Some files check isinstance(self.auth, GoogleADC) while the template suggests this should be a universal pattern. However, the Cloud TTS client has additional logic:

# src/celeste/providers/google/cloud_tts/client.py (line 540-557 in tests)
if not isinstance(self.auth, GoogleADC):
    object.__setattr__(self, "auth", GoogleADC())

Question: Should all Google providers auto-initialize GoogleADC() when auth is not provided, or is this specific to Cloud TTS?

Recommendation: Document this pattern decision in code comments or contributing guidelines.


Missing: Embeddings & Audio Integration Tests

Status in PR:

  • ✅ Text (generate + stream) - Mistral, DeepSeek, Google working
  • ✅ Images - Imagen + Gemini working
  • 🚧 Videos (Veo) - Polling fixed, inline parsing pending
  • ❌ Audio - Routing implemented, integration test not added
  • ❌ Embeddings - Routing implemented, integration test not added

Recommendation: Add integration tests or mark these as known gaps in the PR description with follow-up issues.


📝 Minor Issues

1. Type Safety: Mock Object Attributes

Location: tests/unit_tests/test_vertex_routing.py:104-105

object.__setattr__(auth, "_credentials", MagicMock(valid=True, token="fake"))  # nosec B106
object.__setattr__(auth, "_project", "adc-fallback-project")

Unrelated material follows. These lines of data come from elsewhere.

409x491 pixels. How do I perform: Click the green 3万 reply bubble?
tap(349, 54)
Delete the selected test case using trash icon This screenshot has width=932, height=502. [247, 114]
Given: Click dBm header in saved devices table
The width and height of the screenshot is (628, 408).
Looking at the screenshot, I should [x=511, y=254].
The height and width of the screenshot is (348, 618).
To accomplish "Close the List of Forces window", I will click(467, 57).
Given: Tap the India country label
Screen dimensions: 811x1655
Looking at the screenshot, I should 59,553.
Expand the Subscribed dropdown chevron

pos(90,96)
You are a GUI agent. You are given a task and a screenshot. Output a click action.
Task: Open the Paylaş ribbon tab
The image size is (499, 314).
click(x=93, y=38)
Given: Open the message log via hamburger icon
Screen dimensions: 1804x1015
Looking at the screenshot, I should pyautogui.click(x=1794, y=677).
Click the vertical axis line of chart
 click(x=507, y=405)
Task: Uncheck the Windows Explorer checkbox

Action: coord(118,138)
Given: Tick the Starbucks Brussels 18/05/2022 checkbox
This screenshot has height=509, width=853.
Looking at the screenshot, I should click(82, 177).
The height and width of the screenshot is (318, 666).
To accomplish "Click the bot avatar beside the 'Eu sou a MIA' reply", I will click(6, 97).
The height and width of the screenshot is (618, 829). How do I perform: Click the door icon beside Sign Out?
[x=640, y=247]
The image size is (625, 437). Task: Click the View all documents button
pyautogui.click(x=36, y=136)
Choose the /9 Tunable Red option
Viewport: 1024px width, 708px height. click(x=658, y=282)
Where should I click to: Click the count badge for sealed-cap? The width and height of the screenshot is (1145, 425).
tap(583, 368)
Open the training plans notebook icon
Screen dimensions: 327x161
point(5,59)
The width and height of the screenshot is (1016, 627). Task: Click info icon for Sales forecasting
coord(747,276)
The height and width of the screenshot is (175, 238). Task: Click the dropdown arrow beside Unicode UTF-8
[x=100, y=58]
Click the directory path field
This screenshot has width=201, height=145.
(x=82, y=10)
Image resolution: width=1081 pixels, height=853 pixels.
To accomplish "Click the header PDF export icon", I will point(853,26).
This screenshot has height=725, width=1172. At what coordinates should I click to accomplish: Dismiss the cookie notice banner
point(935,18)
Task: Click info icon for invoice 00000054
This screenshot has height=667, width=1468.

Using object.__setattr__() to bypass Pydantic's frozen model validation is a code smell. Consider:

  • Using Pydantic's model_construct() for test objects
  • Creating a test-specific factory that properly constructs auth objects

2. Documentation: Vertex Endpoint Patterns

The Vertex endpoint patterns are complex:

  • Google models: /publishers/google/models/{model_id}:predict
  • Anthropic: /publishers/anthropic/models/{model_id}:rawPredict
  • Mistral: /publishers/mistralai/models/{model_id}:rawPredict
  • DeepSeek: /endpoints/openapi/chat/completions (no model in URL)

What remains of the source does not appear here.